Telle est la conduite de cette piece terrible, comme presque tous les ouvrages anglois que M. Ducis a imités ou fait passer dans notre langue. Quelques scenes offrent de l'intérêt ; mais, en général, les événemens y sont ou trop brusques, ou trop ménagés, ou mal amenés. Toutes les scenes de reconnoissances n'ont point fait d'effet : le spectateur est déchiré sans être touché. Le seul rôle qui puisse attacher, est celui du généreux Hubert, en ce qu'il est adroit, humain, sensible & toujours en action. Les rôles d'Arthur & de Constance ne font pas tant d'impression que le sien : on sait que le premier, tout aimable qu'il soit, est une victime dévouée; Constance, toujours contrainte, toujours dans les angoisses de la douleur, fait frémir, & ne peut fixer l'attention autant qu'Hubert, dont la situation est si difficile, si embarrassante, qu'il semble que le spectateur se dise à tout moment : comment va-t-il se tirer de là ?... Le personnage de Jean repousse & n'excite que l'indignation ; c'est un monstre : les scélérats irritent & fatiguent.... M. Ducis (& nous nous en étonnons) a employé deux fois le même moyen. Constance, pour voir son fils, fléchit Hubert au 1er. acte, & elle fléchit de même le geolier au dernier. Hubert est gouverneur de la tour, le geolier l'est de sa prison : le premier a plus de vertus morales, sans doute ; mais, sous un despote, ce sont toujours deux geoliers, à qui il est ridicule d'entendre dire la même chose : Faites-moi voir mon fils. Je vais vous le chercher.
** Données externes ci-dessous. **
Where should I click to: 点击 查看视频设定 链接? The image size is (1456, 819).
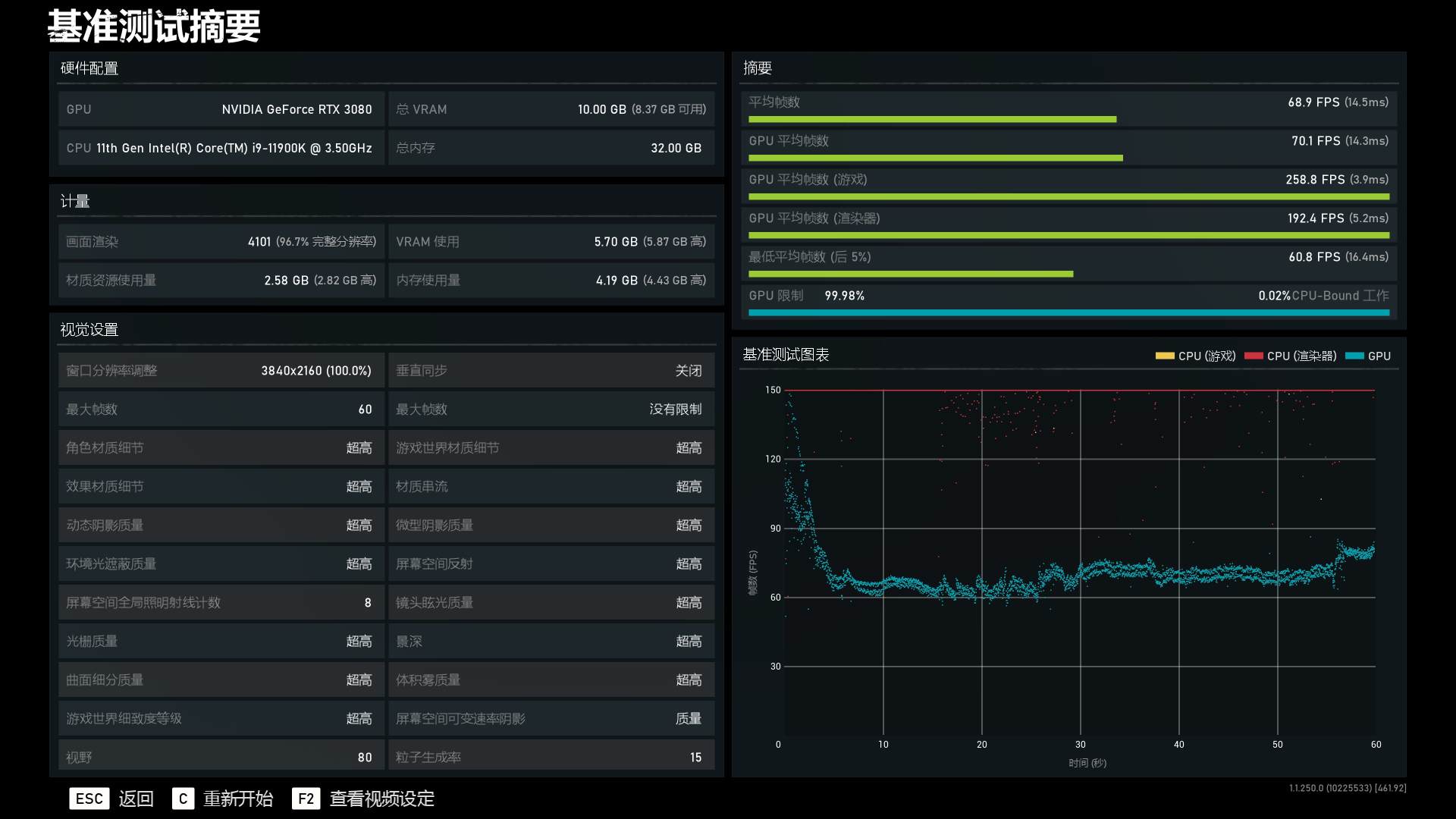381,799
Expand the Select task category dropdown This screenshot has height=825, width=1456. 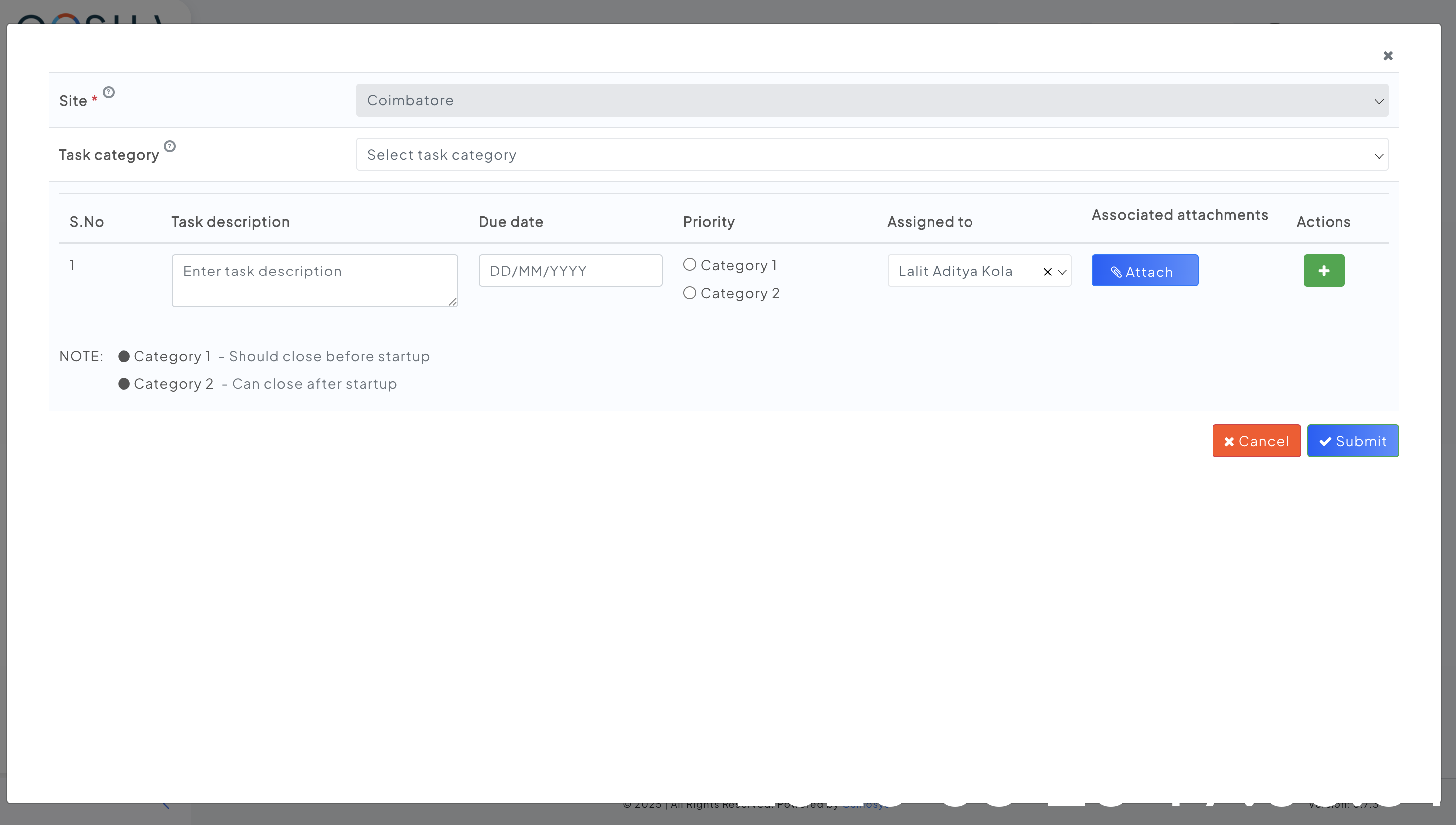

Son dénouement, outre qu'il n'est pas fidele à l'histoire (& il auroit pu l'être en sauvant seulement Constance) est terrible & ne fait point d'effet : des événemens brusques & prévus, des lieux communs que dictent nécessairement à tous ses personnages le désespoir, la honte ou l'indignation, & la couleur trop tragique qui y regne, tout contribue à nuire à ce dénouement, que nous conseillons à M. Ducis de refaire en entier. Ainsi, pour nous résumer, nous dirons que l'ouvrage de M. Ducis offre de grandes beautés, un style mâle & soigné, des vers de sentiment, des idées fortement exprimées, une conception hardie, une conduite sage, mais en même tems peu de mouvement, de la lenteur, des effets manqués, de la monotonie & de la similitude dans les situations, &, en général, plus d'horreur que d'intérêt.

M. Monvel a joué en comédien profond & adroit, le rôle d'Hubert ; Mde. Vestris a dû beaucoup se fatiguer dans le rôle pénible de Constance, M. Talma a déployé le plus grand talent dans celui de Jean, où ses yeux & le jeu de ses traits n'ont jamais resté muets ; & Mlle. Simon, jeune actrice, qui donne les plus belles espérances, a fait beaucoup valoir le personnage d'Arthur, où elle a montré une intelligence & une pureté de diction au-dessus de son âge & du. peu d'habitude qu'elle doit avoir encore de la tragédie : on l'a demandée après la piece, ainsi que l'auteur, dont M. Monvel est venu dire le nom au public. Cette tragédie a été mise avec soin, & l'on a beaucoup admiré la vérité & l'exactitude des costumes, moyen d'illusion autrefois si négligé.

Mercure Français, n° 23 du samedi 9 juin 1792, p. 57 :

[Annonce de la publication de la brochure.]

Jean Sans-Terre ou la Mort d’Arthur. Tragédie en trois Actes & en vers ; par M. Ducis, l’un des Quarante de l’Académie Française : représentée, pour la première fois, sur le Théâtre Français de la rue de Richelieu, le Mardi 28 juin 1791. A Paris, chez Gueffier, Impr-Libr. quai des Augustins, N°. 17.

L’Esprit des journaux français et étrangers est longuement revenu sur la pièce dans son volume 11 de novembre 1792, à l’occasion de la publication de la pièce.

D’après la base César, le titre complet est Jean sans Terre, ou la mort d'Arthur. La pièce a été jouée 6 fois en 1791, du 28 juin au 4 août, et 1 fois en 1792 (le 25 avril) sur le Théâtre français de la rue de Richelieu.